Coproduzione italo francese (Robert Hossein è Montanari) Magni avrebbe voluto per il film attori sconosciuti, ma la produzione per non avere problemi per i contenuti anticlericali del film impose gli attori rampanti della commedia italiana (c’era anche Claudia Cardinale), così da far deviare il film verso il genere storico-comico già percorso da Brancaleone alle crociate. Il film nasceva all’epoca dei movimenti studenteschi, delle lotte operaie e femministe, ne sottolineava i massimalismi, si indicavano i rischi della sconfitta – e per questo il movimento preferiva di gran lunga i contemporanei film western, considerati ben più eversivi.

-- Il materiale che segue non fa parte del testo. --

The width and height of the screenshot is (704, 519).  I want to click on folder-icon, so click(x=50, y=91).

Magni era uno studioso del risorgimento, periodo trattato sempre con diffidenza dal nostro cinema per i suoi risvolti rivoluzionari. Pure se ben inserito nel cinema commerciale, fin dai suoi esordi scrivendo per Age e Scarpelli e poi lavorando per Monicelli, Salce, Bolognini, Lattuada, quest’epoca storica è il filo conduttore della sua vasta attività che possiamo pensare anche come una instancabile passeggiata romana (perfino Rugantino è suo, pur con varie paternità). Continuerà il racconto con In nome del papa re (’77) David di Donatello, che inizia con l’ultima decapitazione eseguita a Roma nel 1968, quella di Monti e Tognetti che avevano compiuto un attentato contro la caserma pontificia sperando che il popolo di sollevasse e In nome del popolo sovrano (’90) che unisce risorgimento e melodramma, storia d’amore tra la marchesina innamorata del garibaldino (anche qui con Nino Manfredi come Angelo Brunetti, il Ciceruacchio).

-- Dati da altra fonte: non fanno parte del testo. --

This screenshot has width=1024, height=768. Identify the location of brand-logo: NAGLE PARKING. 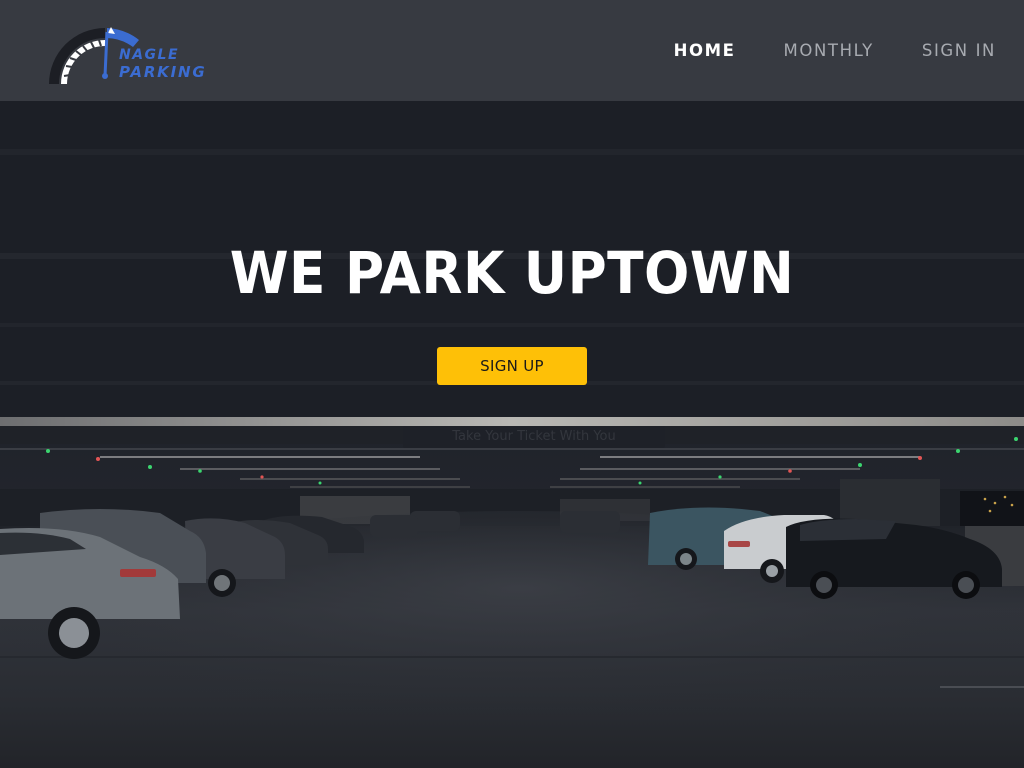
(145, 56).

Film per il grande pubblico, una precisa notazione storica li percorre: una battuta, una scritta, un nome che potrebbero spalancare le porte di quel momento breve e insurrezionale, come tra il novembre del ’48 e il ’49, le prime elezioni a suffragio diretto e universale, la proclamazione della Repubblica romana («il Papato è decaduto di fatto e di diritto») che sarebbe durata fino al 4 luglio ’49, nazionalizzati i beni ecclesiastici, abolito il Sant’Offizio, la giurisdizione dei vescovi sulle scuole, sancito il diritto alla casa con il sequestro dei beni ecclesiastici. Dal Babuino a Trastevere a Monteverde sotto lo sguardo ammonitore di Luciano Manara, Enrico ed Emilio Dandolo, Ugo Bassi, i fratelli Bonnet a ricordare quello che allora sembrava acquisito e oggi ancora è oggetto del contendere.